◆ Goal of the exercise ◆
Report each line of the listing that carries the word "output".

****************

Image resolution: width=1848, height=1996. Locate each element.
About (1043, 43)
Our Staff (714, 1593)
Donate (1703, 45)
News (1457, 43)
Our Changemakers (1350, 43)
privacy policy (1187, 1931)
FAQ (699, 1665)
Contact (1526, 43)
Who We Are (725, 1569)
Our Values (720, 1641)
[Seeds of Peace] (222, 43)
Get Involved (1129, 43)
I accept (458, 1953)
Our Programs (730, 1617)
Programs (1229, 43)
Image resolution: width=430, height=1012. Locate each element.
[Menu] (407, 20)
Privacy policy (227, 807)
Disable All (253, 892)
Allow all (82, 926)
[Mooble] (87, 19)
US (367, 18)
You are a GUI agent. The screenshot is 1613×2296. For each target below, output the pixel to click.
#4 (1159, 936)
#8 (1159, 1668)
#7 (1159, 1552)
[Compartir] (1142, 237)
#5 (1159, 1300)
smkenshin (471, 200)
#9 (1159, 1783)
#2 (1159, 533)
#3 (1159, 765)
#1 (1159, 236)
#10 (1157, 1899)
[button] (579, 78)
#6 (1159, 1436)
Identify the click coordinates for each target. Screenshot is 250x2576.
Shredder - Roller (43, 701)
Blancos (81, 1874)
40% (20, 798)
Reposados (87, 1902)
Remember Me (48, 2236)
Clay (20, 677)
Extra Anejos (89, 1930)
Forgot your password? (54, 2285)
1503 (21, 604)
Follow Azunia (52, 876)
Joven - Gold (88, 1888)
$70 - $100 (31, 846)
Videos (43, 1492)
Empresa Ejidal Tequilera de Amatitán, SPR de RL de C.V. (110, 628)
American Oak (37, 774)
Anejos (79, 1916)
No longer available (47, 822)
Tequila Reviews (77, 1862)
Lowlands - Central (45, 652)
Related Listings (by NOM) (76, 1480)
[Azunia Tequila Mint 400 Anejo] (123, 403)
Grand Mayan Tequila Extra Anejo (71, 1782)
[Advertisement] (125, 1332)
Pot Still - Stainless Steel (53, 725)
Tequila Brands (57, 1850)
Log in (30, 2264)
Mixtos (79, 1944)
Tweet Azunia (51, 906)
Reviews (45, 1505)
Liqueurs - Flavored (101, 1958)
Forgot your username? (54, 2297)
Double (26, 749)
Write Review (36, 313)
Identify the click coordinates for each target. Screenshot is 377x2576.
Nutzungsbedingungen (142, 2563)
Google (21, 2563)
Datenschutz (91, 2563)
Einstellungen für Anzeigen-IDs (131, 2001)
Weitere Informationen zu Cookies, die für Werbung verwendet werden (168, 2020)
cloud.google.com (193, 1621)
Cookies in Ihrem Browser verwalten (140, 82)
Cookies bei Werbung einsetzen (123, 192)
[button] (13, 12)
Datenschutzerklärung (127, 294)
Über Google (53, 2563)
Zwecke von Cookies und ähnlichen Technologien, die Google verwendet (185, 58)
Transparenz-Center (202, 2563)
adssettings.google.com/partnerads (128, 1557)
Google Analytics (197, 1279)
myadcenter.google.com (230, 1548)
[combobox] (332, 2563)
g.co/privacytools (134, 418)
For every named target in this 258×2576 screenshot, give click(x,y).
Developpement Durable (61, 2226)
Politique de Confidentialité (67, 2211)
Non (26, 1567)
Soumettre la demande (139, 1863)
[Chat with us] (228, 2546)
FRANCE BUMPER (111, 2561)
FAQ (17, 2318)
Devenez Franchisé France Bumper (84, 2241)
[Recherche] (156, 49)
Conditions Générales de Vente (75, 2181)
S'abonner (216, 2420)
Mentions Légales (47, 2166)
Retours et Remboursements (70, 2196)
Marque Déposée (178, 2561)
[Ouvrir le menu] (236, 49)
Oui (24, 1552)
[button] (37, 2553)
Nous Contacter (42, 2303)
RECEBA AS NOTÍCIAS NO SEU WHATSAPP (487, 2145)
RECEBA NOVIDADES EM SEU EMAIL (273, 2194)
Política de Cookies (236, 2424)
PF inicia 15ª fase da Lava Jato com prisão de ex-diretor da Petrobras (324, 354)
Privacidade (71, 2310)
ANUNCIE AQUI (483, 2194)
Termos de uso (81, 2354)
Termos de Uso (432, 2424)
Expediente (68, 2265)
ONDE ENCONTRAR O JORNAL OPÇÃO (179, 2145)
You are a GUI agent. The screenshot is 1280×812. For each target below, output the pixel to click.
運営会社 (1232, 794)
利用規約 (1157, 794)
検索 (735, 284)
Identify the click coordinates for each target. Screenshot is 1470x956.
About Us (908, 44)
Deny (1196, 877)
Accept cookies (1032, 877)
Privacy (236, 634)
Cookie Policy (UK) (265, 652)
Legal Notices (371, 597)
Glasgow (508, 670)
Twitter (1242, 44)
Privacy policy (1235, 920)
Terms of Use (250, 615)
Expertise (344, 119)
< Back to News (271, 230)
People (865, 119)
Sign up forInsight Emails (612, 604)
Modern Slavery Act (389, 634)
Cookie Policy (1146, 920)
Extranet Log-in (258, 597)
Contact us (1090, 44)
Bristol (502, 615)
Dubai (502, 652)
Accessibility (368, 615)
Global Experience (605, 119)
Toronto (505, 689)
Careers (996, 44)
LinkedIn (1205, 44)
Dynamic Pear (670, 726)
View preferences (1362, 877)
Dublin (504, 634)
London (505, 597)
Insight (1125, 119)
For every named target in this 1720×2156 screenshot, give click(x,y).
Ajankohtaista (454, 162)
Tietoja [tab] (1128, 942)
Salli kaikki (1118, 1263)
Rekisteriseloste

****************

◆ Written solution ◆
You are a GUI agent. The screenshot is 1613×2296. For each target below, output the pixel to click.
You are a GUI agent. The screenshot is 1280×812. For each target below, output the pixel to click.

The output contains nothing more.